Question

Vehicles entering an intersection from the east are equally likely to turn left, turn right, or proceed straight ahead. If 50 vehicles enter this intersection from the east, use technology and the normal approximation to the binomial distribution to find the exact and approximate probabilities of the following. (Round your answers to four decimal places.)

a. 15 or fewer turn right.
b. at least two-thirds of those in the sample turn.

Answer 1

a)

0.3632 = 36.32% approximate probability that 15 or fewer turn right.

0.369 = 36.9% exact probability that 15 or fewer turn right.

b)

0.4801 = 48.01% approximate probability that at least two-thirds of those in the sample turn.

0.4868 = 48.68% exact probability that at least two-thirds of those in the sample turn.

Explanation:

Binomial probability distribution

Probability of exactly x sucesses on n repeated trials, with p probability.

Can be approximated to a normal distribution, using the expected value and the standard deviation.

The expected value of the binomial distribution is:

`E(X) = np`

The standard deviation of the binomial distribution is:

`√(V(X)) = √(np(1-p))`

Normal probability distribution

Problems of normally distributed distributions can be solved using the z-score formula.

In a set with mean
`\mu` and standard deviation
`\sigma`, the zscore of a measure X is given by:

`Z = (X - \mu)/(\sigma)`

The Z-score measures how many standard deviations the measure is from the mean. After finding the Z-score, we look at the z-score table and find the p-value associated with this z-score. This p-value is the probability that the value of the measure is smaller than X, that is, the percentile of X. Subtracting 1 by the pvalue, we get the probability that the value of the measure is greater than X.

When we are approximating a binomial distribution to a normal one, we have that
`\mu = E(X)`,
`\sigma = √(V(X))`.

Vehicles entering an intersection from the east are equally likely to turn left, turn right, or proceed straight ahead.

This means that
`p = (1)/(3)`

50 vehicles

This means that
`n = 50`

Mean and standard deviation:

`\mu = E(X) = np = 50(1)/(3) = 16.67`

`\sigma = √(V(X)) = √(np(1-p)) = \sqrt{50(1)/(3)(2)/(3)} = 3.33`

a. 15 or fewer turn right.

Using continuity correction, this is
`P(X \leq 15 + 0.5) = P(X \leq 15.5)`, which is the pvalue of Z when X = 15.5. So

`Z = (X - \mu)/(\sigma)`

`Z = (15.5 - 16.67)/(3.33)`

`Z = -0.35`

`Z = -0.35` has a pvalue of 0.3632

0.3632= 36.32% approximate probability that 15 or fewer turn right.
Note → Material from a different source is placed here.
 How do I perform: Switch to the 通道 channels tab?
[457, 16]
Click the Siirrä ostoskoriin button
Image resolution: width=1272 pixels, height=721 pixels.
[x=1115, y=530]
Using a binomial probability calculator, to find the exact probability, we get a 0.369 = 36.9% exact probability that 15 or fewer turn right.

b. at least two-thirds of those in the sample turn.

Turn either left or right, so:

`p = (1)/(3) + (1)/(3) = (2)/(3)`

The standard deviation remains the same, while the mean will be:

`\mu = E(X) = np = 50(2)/(3) = 33.33`

Two thirds of the sample is 33.33, so at least 34 turning, which, using continuity correction, is
`P(X \geq 34 - 0.5) = P(X \geq 33.5)`, which is 1 subtracted by the pvalue of Z when X = 33.5.

`Z = (X - \mu)/(\sigma)`

`Z = (33.5 - 33.33)/(3.33)`

`Z = 0.05`

`Z = 0.05` has a pvalue of 0.5199

1 - 0.5199 = 0.4801

0.4801 = 48.01% approximate probability that at least two-thirds of those in the sample turn.

Using a binomial probability calculator, we find a 0.4868 = 48.68% exact probability that at least two-thirds of those in the sample turn.